● **What the exercise asks**: Copy every line of the data below that contains the string "target", matching its case exactly.

● **Data for this task**:
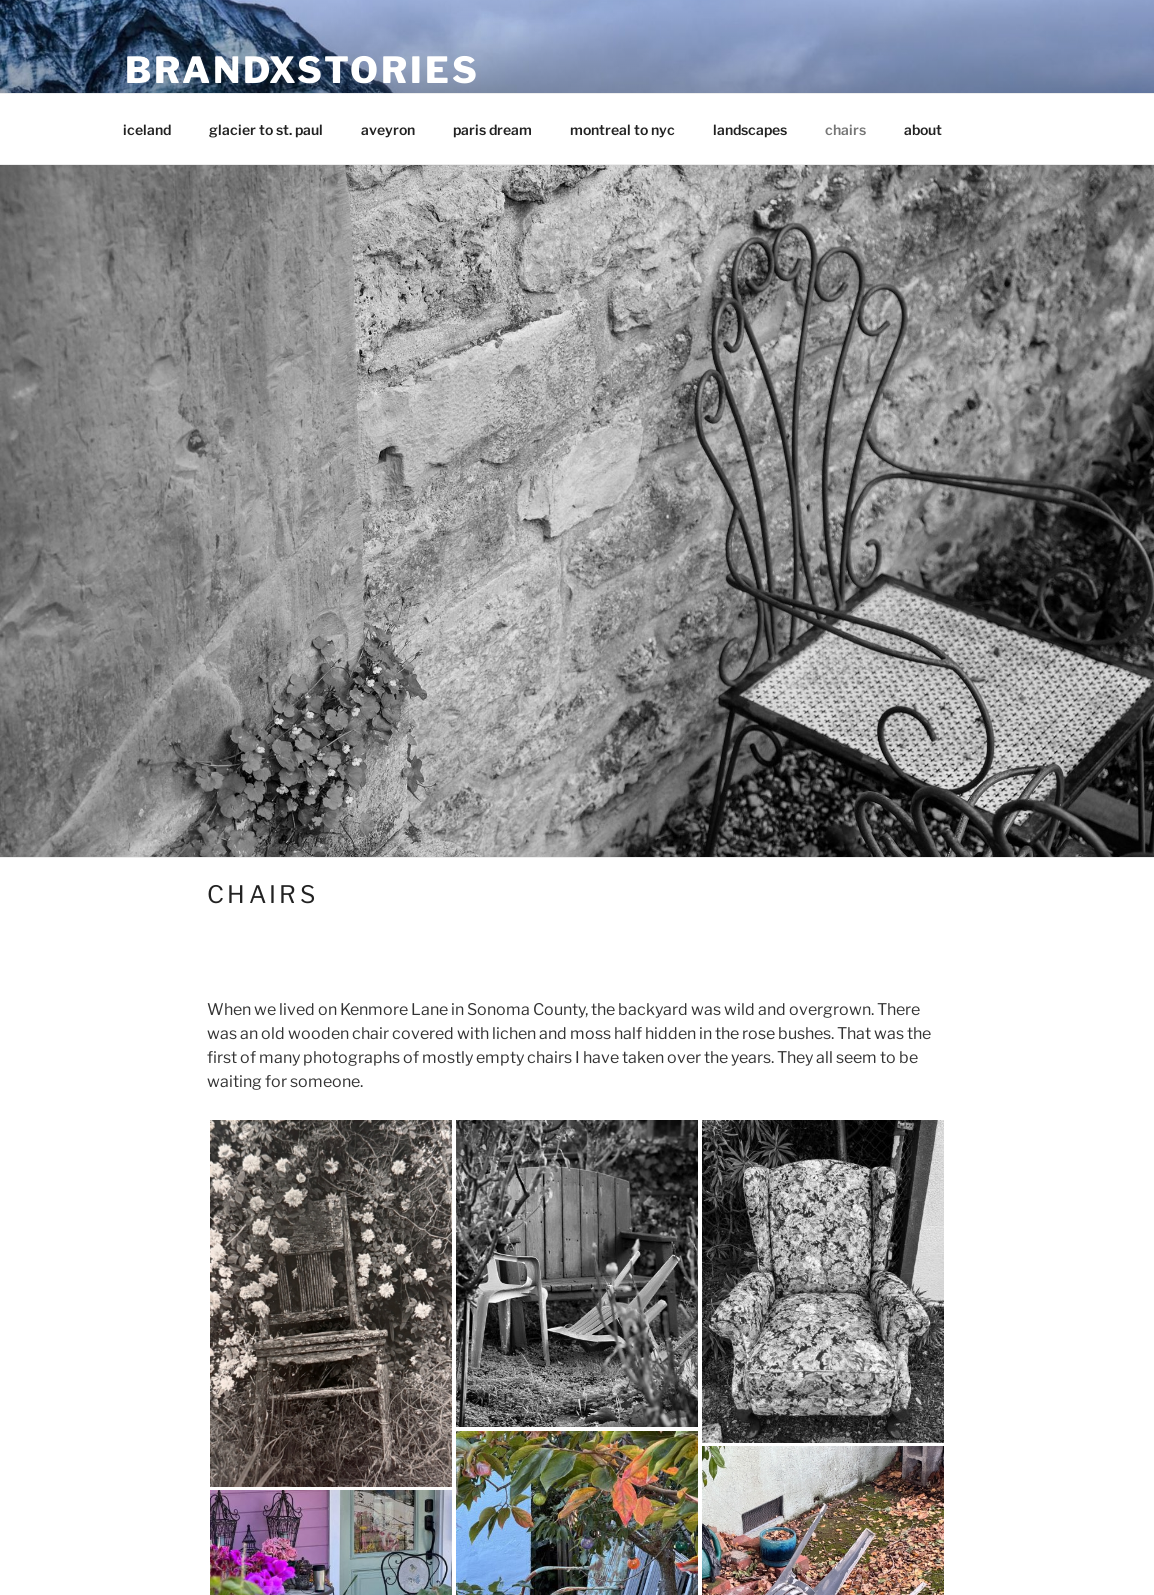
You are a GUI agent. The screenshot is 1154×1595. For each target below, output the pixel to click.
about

==

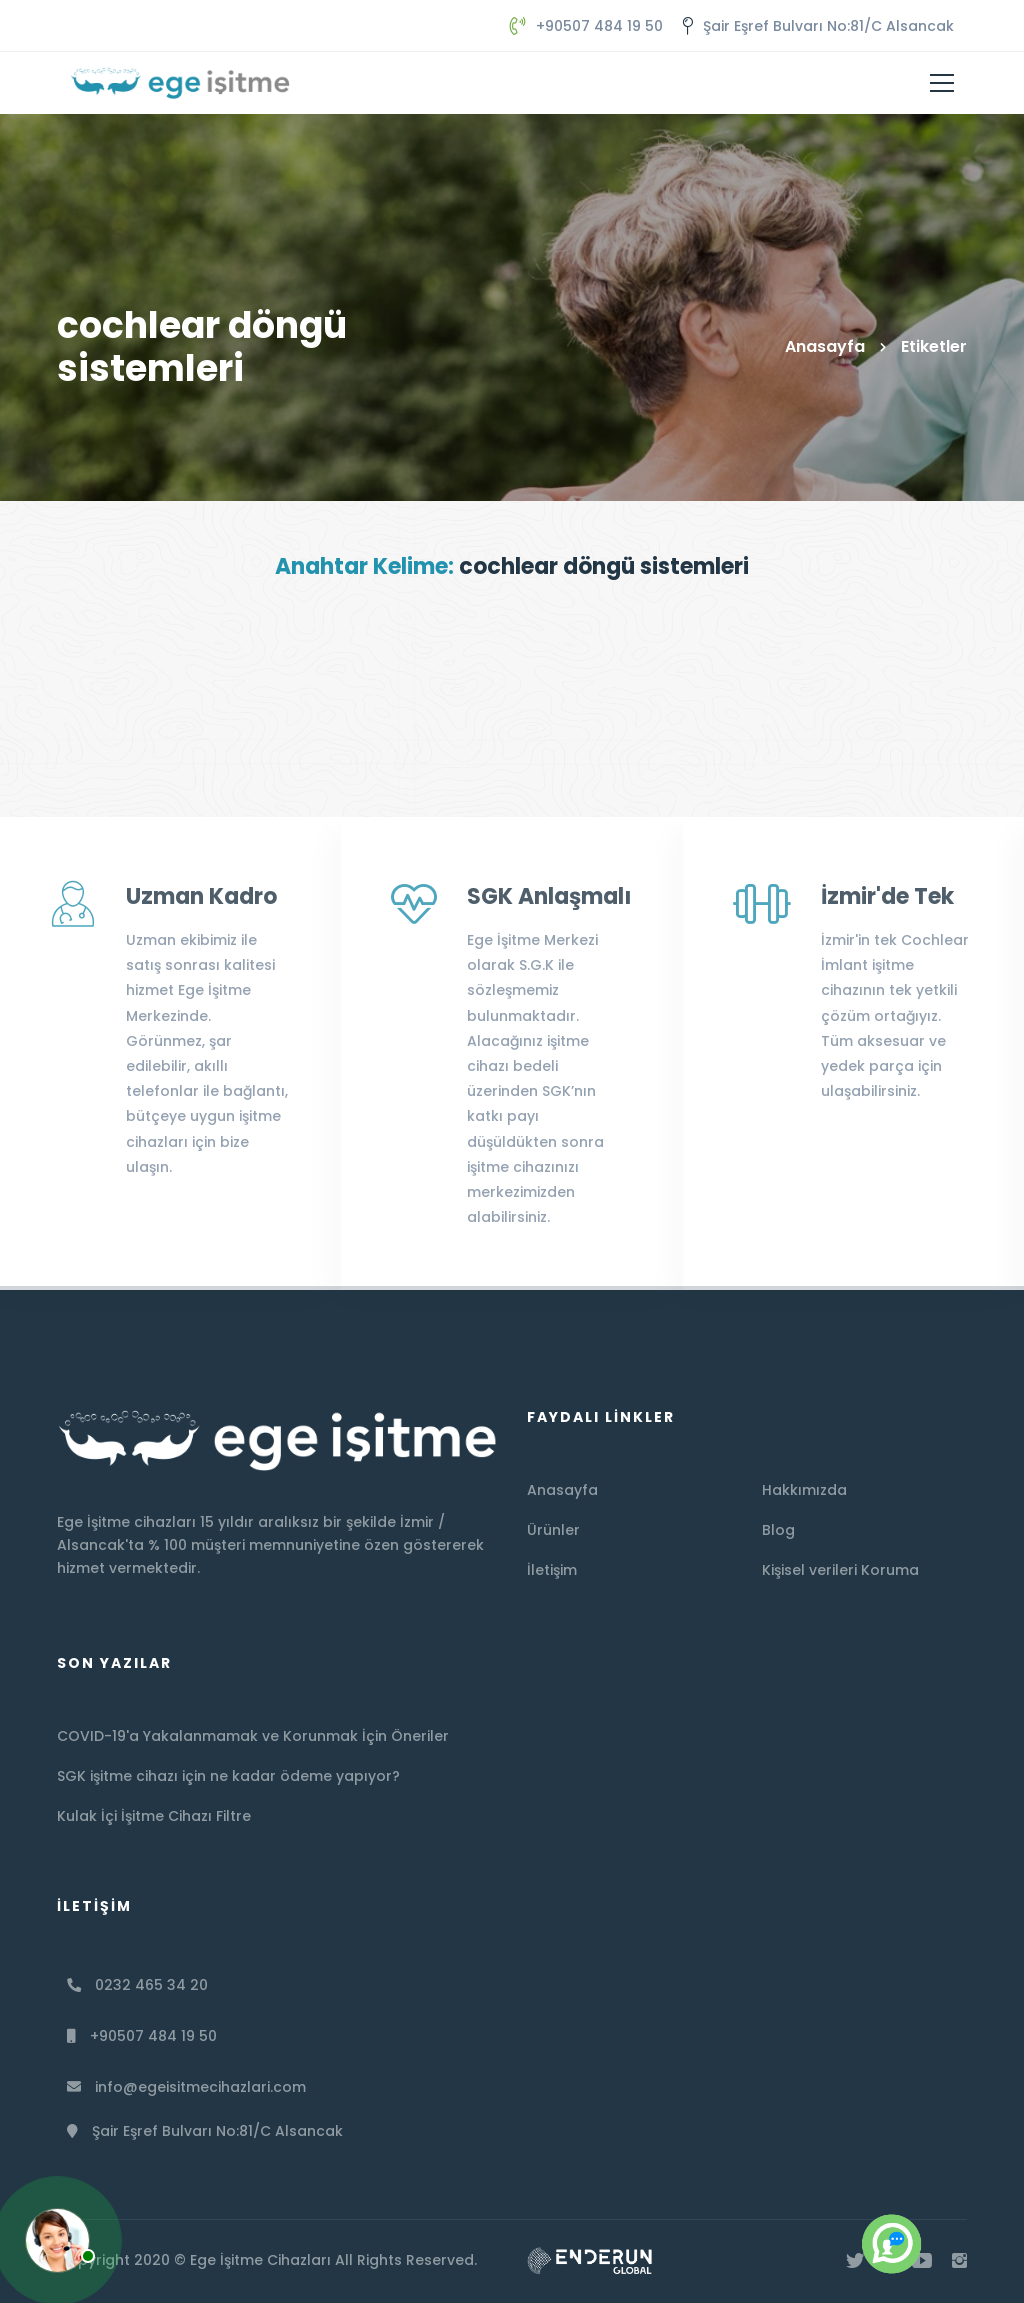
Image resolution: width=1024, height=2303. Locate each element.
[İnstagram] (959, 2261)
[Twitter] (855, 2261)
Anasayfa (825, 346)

...

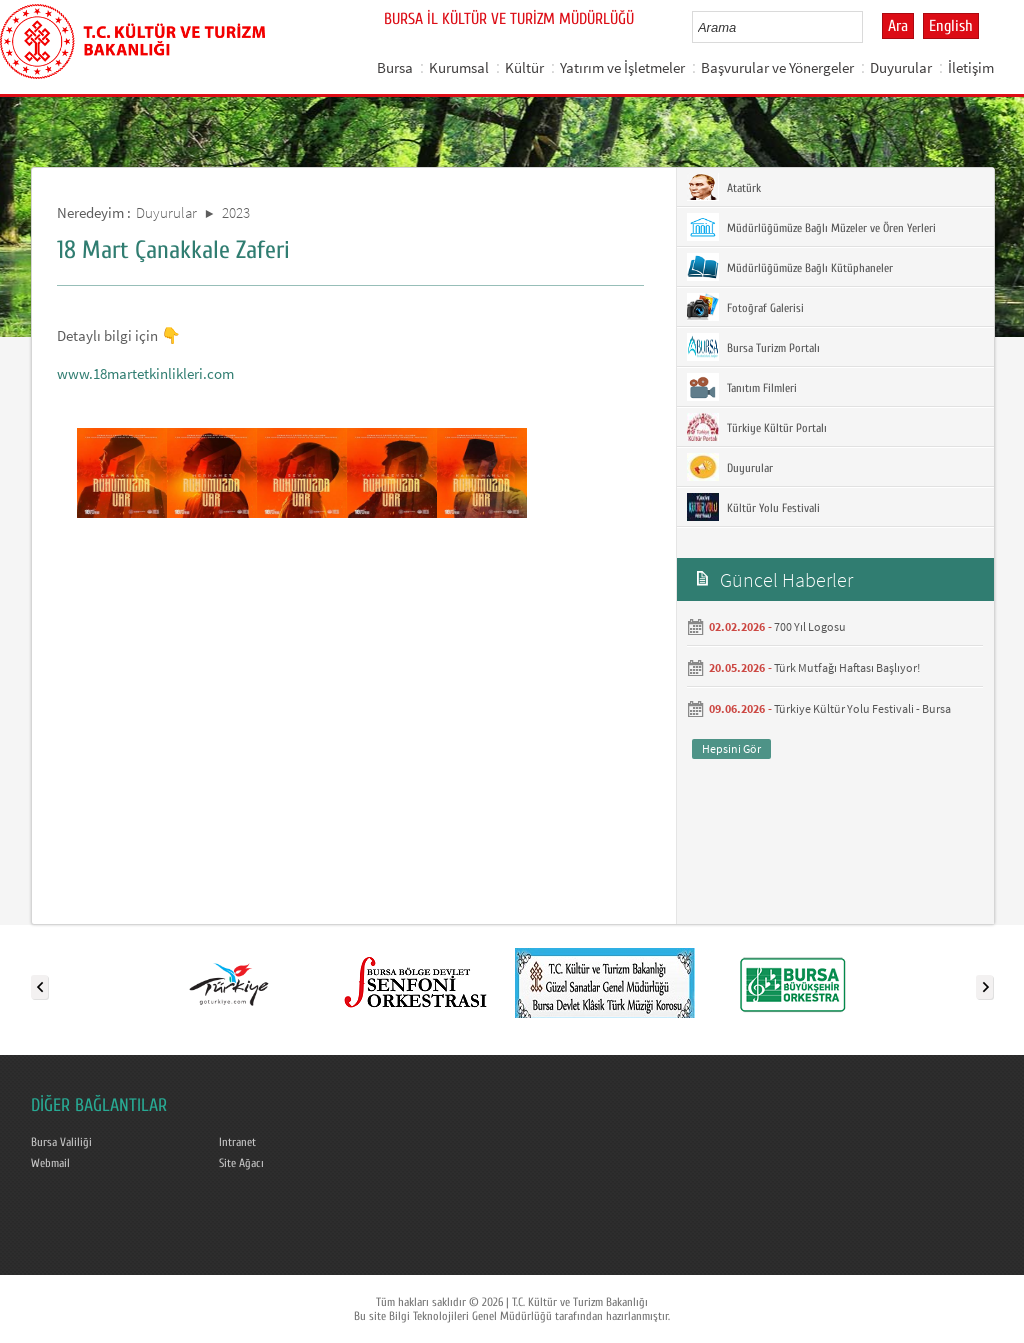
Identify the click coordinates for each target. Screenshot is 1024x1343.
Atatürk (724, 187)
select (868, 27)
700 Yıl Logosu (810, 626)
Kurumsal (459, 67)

● **Solution to this task**:
You are a GUI agent. The screenshot is 1154×1595. For each target below, output the pixel to click.
Identify the click coordinates for each target. Screenshot is 1024x1343.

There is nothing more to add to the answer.